_The problem:_ Report back each line of the data that contains the word "Careful".

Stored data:

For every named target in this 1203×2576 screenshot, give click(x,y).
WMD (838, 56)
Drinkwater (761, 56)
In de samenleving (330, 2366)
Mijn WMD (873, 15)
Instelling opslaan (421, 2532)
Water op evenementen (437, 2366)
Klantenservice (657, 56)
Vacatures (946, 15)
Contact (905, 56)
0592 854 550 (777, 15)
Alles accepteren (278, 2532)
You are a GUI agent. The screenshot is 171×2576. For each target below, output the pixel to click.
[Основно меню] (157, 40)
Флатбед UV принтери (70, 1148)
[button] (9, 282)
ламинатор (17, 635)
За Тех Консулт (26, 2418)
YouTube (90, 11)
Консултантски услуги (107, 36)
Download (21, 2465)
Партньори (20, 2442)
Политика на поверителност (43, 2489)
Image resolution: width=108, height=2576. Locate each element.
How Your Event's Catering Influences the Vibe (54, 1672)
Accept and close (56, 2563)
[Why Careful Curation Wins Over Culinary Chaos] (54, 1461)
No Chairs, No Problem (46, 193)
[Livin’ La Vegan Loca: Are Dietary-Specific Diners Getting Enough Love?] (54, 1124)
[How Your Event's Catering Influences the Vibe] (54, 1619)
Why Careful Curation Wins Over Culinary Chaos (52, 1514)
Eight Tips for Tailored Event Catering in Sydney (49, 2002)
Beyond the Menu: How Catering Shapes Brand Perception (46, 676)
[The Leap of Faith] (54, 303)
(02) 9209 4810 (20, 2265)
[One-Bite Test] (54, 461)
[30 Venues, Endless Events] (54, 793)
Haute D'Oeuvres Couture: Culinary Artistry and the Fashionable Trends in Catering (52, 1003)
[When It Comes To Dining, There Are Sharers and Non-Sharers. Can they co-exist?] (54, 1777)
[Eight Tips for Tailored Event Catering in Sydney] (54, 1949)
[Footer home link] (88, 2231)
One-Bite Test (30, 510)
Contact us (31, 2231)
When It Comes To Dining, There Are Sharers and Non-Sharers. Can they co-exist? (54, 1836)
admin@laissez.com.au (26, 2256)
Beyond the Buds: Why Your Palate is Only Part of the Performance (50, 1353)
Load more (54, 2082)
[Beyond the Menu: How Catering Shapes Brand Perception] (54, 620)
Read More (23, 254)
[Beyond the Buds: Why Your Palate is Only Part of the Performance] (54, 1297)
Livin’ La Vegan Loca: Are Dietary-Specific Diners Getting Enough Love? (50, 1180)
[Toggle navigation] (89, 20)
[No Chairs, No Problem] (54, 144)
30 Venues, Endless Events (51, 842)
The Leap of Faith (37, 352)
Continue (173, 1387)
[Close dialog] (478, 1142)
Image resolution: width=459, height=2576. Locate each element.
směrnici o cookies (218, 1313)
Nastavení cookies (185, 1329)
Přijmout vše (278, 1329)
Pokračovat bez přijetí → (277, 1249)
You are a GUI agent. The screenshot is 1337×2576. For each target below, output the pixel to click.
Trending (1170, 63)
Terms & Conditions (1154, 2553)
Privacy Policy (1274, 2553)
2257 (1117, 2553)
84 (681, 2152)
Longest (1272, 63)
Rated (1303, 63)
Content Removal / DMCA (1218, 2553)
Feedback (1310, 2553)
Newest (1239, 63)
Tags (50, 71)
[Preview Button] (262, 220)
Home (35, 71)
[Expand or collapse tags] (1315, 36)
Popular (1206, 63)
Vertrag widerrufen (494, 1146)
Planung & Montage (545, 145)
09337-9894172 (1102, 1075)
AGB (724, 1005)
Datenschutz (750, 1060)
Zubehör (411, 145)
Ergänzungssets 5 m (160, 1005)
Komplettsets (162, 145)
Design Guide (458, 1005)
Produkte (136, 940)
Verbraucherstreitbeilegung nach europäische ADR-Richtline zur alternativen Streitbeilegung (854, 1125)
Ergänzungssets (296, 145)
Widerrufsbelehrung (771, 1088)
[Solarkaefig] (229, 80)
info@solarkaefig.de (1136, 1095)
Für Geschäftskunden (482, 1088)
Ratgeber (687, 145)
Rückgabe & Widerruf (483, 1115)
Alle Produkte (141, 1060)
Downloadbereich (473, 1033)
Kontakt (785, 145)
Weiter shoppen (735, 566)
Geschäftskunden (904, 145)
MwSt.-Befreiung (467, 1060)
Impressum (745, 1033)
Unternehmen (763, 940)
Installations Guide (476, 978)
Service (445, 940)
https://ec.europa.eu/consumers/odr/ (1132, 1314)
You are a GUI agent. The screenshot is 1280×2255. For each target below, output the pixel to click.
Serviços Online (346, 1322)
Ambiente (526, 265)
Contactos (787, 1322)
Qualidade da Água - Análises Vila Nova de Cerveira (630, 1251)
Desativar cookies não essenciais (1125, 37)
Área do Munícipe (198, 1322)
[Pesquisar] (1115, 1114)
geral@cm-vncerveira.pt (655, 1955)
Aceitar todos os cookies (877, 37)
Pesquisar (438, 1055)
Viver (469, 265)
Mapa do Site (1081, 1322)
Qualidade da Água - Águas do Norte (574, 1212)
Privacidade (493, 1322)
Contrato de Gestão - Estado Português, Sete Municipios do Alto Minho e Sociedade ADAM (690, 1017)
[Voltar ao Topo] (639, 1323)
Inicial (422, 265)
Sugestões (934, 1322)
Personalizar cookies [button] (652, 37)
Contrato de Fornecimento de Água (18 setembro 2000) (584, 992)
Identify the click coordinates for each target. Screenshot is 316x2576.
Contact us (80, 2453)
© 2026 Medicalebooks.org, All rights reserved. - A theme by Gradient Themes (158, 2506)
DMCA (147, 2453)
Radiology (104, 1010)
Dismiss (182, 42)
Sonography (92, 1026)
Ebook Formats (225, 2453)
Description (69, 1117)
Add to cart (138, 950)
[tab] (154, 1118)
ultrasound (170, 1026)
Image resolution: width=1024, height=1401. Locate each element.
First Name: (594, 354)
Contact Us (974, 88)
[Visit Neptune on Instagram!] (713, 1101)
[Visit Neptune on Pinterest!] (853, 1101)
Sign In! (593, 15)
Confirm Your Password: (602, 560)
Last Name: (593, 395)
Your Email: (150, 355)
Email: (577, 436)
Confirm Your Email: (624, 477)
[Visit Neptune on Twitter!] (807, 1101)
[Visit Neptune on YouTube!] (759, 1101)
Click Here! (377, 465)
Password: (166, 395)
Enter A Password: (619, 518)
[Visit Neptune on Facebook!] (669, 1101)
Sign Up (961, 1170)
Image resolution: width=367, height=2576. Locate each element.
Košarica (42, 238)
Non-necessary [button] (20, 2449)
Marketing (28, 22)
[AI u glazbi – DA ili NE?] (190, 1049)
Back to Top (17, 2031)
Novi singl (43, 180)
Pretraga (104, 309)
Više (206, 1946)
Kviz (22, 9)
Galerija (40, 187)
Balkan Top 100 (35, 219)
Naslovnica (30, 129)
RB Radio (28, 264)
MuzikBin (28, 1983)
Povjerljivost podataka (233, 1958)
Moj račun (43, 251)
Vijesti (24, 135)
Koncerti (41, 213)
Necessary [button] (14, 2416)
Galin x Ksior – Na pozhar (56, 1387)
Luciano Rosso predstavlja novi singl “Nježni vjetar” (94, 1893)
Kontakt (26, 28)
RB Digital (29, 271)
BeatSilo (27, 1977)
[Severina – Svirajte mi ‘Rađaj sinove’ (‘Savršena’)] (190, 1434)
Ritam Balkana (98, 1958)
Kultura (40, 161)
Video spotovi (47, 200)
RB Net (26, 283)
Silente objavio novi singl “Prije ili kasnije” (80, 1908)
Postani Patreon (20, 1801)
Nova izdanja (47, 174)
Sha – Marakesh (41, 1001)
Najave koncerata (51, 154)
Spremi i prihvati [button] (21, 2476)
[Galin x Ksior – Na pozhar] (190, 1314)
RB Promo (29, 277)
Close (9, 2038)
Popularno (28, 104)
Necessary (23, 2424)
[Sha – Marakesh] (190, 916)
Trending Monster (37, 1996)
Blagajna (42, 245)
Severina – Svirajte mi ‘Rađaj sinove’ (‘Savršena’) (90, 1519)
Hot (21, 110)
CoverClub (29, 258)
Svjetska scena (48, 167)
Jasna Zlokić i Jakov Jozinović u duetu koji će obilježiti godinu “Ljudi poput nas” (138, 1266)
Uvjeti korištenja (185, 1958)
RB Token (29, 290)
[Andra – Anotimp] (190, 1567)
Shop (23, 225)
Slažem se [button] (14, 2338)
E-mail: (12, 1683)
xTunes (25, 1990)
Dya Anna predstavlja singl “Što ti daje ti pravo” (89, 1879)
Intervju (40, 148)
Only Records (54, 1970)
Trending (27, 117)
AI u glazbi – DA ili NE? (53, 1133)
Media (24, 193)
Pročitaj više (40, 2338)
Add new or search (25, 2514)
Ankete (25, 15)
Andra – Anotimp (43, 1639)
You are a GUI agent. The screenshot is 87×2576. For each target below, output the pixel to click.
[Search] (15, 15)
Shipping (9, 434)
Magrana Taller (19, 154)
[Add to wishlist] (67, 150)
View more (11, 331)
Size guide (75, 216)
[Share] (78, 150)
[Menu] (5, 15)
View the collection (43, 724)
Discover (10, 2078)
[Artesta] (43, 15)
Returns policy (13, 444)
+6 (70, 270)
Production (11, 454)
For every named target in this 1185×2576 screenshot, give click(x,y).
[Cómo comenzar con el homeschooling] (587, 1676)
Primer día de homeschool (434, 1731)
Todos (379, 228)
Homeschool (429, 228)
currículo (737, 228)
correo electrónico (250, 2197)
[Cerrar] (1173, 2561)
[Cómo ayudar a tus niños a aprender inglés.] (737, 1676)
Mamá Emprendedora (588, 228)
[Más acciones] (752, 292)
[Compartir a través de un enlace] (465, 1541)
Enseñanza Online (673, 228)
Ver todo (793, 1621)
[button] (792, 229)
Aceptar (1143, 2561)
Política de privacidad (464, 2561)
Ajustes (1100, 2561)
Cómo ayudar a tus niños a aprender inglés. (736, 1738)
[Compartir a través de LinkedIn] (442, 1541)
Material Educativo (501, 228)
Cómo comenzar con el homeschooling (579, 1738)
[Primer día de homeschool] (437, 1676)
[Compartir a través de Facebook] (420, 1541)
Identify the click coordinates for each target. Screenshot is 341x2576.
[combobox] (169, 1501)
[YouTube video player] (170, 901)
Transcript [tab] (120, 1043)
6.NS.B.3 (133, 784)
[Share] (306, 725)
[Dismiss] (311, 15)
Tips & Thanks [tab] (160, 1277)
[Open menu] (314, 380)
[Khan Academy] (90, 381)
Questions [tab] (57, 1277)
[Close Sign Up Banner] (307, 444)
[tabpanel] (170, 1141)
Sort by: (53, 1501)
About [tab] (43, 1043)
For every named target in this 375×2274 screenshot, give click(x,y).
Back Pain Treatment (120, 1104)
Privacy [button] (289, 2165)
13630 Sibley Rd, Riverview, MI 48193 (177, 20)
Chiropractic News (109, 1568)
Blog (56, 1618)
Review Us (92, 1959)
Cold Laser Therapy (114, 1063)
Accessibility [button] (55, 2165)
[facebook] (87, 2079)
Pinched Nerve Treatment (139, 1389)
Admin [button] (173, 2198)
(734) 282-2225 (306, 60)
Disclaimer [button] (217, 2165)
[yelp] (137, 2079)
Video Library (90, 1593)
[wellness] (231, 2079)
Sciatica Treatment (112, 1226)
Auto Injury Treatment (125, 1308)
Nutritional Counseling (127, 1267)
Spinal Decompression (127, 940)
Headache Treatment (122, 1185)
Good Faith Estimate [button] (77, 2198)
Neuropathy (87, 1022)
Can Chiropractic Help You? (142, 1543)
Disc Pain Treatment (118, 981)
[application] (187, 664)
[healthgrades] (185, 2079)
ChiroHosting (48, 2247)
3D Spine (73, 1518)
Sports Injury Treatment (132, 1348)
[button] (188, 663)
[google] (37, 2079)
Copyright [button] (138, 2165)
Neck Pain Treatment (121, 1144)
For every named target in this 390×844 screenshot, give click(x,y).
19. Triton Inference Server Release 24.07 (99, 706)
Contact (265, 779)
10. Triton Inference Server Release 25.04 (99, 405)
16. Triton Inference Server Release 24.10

_Completed exercise:_
[Why Careful Curation Wins Over Culinary Chaos] (54, 1461)
Why Careful Curation Wins Over Culinary Chaos (52, 1514)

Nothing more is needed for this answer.